Update the data below by replacing every occurrence of "GUI agent" with "interface agent" and leave everything else unchanged.

● **THE RECORDS**
- - -

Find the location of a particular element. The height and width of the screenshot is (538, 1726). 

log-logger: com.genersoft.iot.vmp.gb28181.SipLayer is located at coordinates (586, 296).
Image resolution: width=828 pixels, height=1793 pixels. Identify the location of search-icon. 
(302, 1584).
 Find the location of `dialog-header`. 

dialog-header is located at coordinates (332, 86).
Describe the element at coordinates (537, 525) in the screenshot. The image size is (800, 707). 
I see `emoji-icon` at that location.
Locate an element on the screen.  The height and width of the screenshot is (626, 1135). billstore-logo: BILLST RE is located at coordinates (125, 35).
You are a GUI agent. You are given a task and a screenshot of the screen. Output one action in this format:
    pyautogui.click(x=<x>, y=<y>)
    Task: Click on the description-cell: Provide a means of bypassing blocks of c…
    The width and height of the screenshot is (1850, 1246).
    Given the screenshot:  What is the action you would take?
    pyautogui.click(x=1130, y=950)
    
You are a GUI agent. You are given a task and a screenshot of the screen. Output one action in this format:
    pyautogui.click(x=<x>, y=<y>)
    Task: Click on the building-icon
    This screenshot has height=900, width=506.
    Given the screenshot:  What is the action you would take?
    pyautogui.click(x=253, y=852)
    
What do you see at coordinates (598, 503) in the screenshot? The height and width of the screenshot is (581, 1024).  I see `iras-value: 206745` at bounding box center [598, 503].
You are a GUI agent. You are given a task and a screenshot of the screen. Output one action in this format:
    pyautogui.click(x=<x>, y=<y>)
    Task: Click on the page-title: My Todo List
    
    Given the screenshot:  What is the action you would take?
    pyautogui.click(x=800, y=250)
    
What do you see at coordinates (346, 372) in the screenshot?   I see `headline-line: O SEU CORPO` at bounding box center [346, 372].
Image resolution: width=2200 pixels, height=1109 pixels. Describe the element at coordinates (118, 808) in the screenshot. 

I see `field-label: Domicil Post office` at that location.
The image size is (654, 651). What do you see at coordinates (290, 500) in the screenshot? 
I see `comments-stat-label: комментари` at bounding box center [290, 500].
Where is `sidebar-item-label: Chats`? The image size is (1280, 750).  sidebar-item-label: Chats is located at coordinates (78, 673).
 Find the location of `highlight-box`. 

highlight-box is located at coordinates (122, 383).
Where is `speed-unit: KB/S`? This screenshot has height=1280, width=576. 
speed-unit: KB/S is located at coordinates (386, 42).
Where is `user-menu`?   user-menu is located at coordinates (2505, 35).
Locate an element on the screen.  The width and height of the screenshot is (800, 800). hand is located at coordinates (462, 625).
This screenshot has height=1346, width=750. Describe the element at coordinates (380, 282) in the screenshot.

- - -

● **WRITTEN ANSWER**
Find the location of a particular element. The height and width of the screenshot is (538, 1726). 

log-logger: com.genersoft.iot.vmp.gb28181.SipLayer is located at coordinates (586, 296).
Image resolution: width=828 pixels, height=1793 pixels. Identify the location of search-icon. 
(302, 1584).
 Find the location of `dialog-header`. 

dialog-header is located at coordinates (332, 86).
Describe the element at coordinates (537, 525) in the screenshot. The image size is (800, 707). 
I see `emoji-icon` at that location.
Locate an element on the screen.  The height and width of the screenshot is (626, 1135). billstore-logo: BILLST RE is located at coordinates (125, 35).
You are a interface agent. You are given a task and a screenshot of the screen. Output one action in this format:
    pyautogui.click(x=<x>, y=<y>)
    Task: Click on the description-cell: Provide a means of bypassing blocks of c…
    The width and height of the screenshot is (1850, 1246).
    Given the screenshot:  What is the action you would take?
    pyautogui.click(x=1130, y=950)
    
You are a interface agent. You are given a task and a screenshot of the screen. Output one action in this format:
    pyautogui.click(x=<x>, y=<y>)
    Task: Click on the building-icon
    This screenshot has height=900, width=506.
    Given the screenshot:  What is the action you would take?
    pyautogui.click(x=253, y=852)
    
What do you see at coordinates (598, 503) in the screenshot? The height and width of the screenshot is (581, 1024).  I see `iras-value: 206745` at bounding box center [598, 503].
You are a interface agent. You are given a task and a screenshot of the screen. Output one action in this format:
    pyautogui.click(x=<x>, y=<y>)
    Task: Click on the page-title: My Todo List
    
    Given the screenshot:  What is the action you would take?
    pyautogui.click(x=800, y=250)
    
What do you see at coordinates (346, 372) in the screenshot?   I see `headline-line: O SEU CORPO` at bounding box center [346, 372].
Image resolution: width=2200 pixels, height=1109 pixels. Describe the element at coordinates (118, 808) in the screenshot. 

I see `field-label: Domicil Post office` at that location.
The image size is (654, 651). What do you see at coordinates (290, 500) in the screenshot? 
I see `comments-stat-label: комментари` at bounding box center [290, 500].
Where is `sidebar-item-label: Chats`? The image size is (1280, 750).  sidebar-item-label: Chats is located at coordinates (78, 673).
 Find the location of `highlight-box`. 

highlight-box is located at coordinates (122, 383).
Where is `speed-unit: KB/S`? This screenshot has height=1280, width=576. 
speed-unit: KB/S is located at coordinates (386, 42).
Where is `user-menu`?   user-menu is located at coordinates (2505, 35).
Locate an element on the screen.  The width and height of the screenshot is (800, 800). hand is located at coordinates (462, 625).
This screenshot has height=1346, width=750. Describe the element at coordinates (380, 282) in the screenshot.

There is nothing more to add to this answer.